One of the most flexible stretchers made today is the stretcher/chair. These types of stretchers are a multiple purpose solution for many applications, because the product can be used like a stretcher and also used in the chair position. This versatility is invaluable for facilities with space constraints, as well as many other advantages. Facilities may also save money by purchasing a stretcher chair instead of a separate stretcher and step-down recovery recliner for patients in the recovery / PACU area. Lastly, patient flow and comfort are enhanced, because the patient does not have to be transferred from stretcher to recliner, only repositioned. This also saves the staff time in the process.
Stretcher chairs have most of the same features as a regular stretcher, including trendelenburg/reverse trendelenburg, hydraulic height adjustment, and adjustable backrest. The stretcher chairs also have patient side rails, O2 tank holders (well) and optional IV poles. Weight and dimensions vary by manufacturer, but most mainstream models are very similar. An independent leg section feature is a must in situations where the patient’s leg section is required to be positioned independently of the backrest, instead of the leg section movement coinciding with the position of the backrest (much like a typical household recliner). This is an optional upgrade on some models. Fold down footrests for the patient’s feet to rest on while in an upright seated position is also standard equipment in most cases.

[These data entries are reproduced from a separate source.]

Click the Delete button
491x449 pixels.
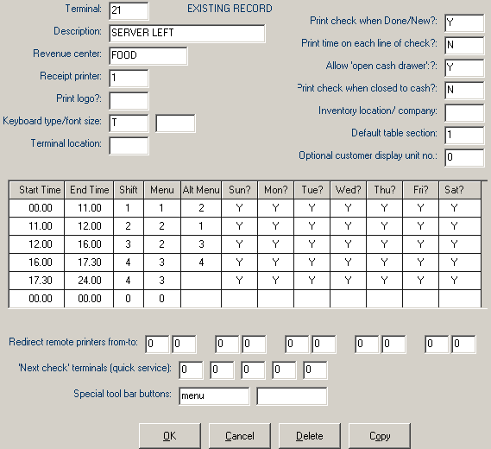[310, 436]
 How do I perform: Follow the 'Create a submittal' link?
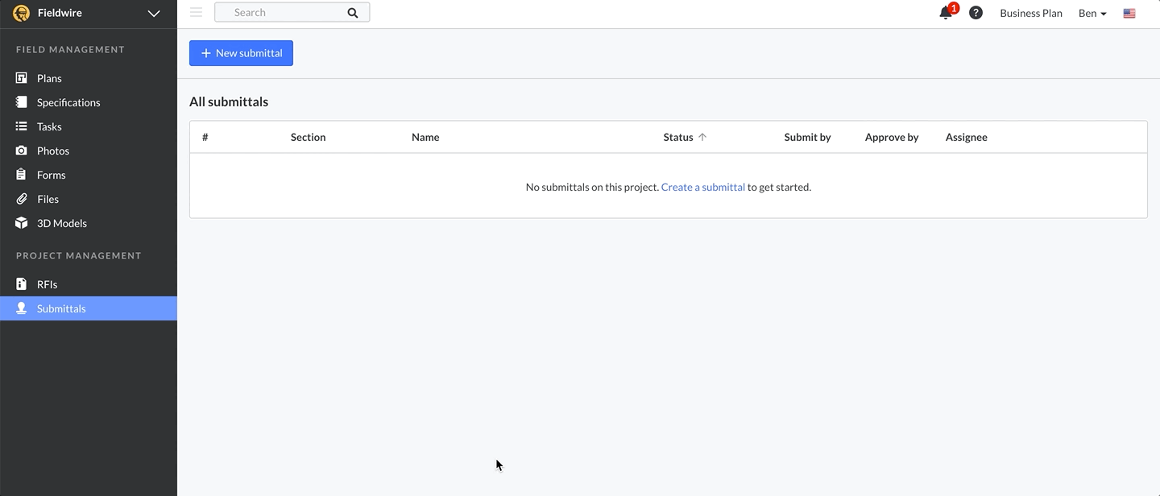click(702, 187)
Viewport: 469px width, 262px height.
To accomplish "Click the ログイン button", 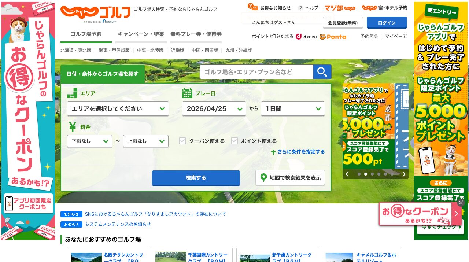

The Stryker 5050 is one of the most popular stretcher chairs sold today. The 5050 has a 400 lbs weight capacity and dual pedestal hydraulics, making a very stable platform for the patient. Brake and steer “butterfly” pedals are on each side of the stretcher base. The Stryker 5050 also has fold down side rails with arm pads and a pneumatic assisted backrest (fowler). Stryker also manufactures another similar model, the 5051, which is designed for procedures related to the head, specifically eyes. When used for ophthalmic or facial procedures, this stretcher can come with a dual articulating headrest for maximum manipulation of the patient position during surgery.
The Hausted (Steris) APC chair is another popular model. APC stands for “All Purpose Chair” and has been in production for well over a decade. These stretcher chairs have a single pedestal hydraulic system for height adjustment and brake and steer pedals on all 4 corners of the base. The APC has fold under side rails with arm pads on top for when the patient is seated upright. This stretcher chair also has a pneumatically assisted backrest (fowler).

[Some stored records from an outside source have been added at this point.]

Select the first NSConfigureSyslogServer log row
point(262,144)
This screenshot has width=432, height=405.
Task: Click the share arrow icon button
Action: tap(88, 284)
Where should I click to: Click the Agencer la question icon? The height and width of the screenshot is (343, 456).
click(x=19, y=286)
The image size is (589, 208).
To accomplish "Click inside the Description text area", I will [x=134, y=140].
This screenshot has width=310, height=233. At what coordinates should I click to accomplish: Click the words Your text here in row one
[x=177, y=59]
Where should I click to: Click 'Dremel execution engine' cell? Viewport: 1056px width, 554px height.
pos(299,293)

Wy’East also manufacturers a version of the stretcher chair, called the Totalift II. This unit has some different design ideas that are unique, including a patient transfer system which utilizes a plastic surface which can slide the patient safely and with minimal effort to another apparatus utilizing a hand crank. The WyEast Totalift II also has an O2 tank holder in the back of the chair on the backrest. Another key point of the Totalift II is that it has an extremely narrow overall width, which at 27” makes it possible to utilize this unit in even tighter spaces. It also has all of the standard features of its competitors, and is rated at a 400 lbs maximum patient weight capacity.
If you do not have the budget for new stretcher chairs and need to consider a refurbished stretcher or stretchers, always make sure you buy from a reputable and knowledgeable dealer with the ability to refurbish your stretcher properly so you can get maximum value out of your purchase.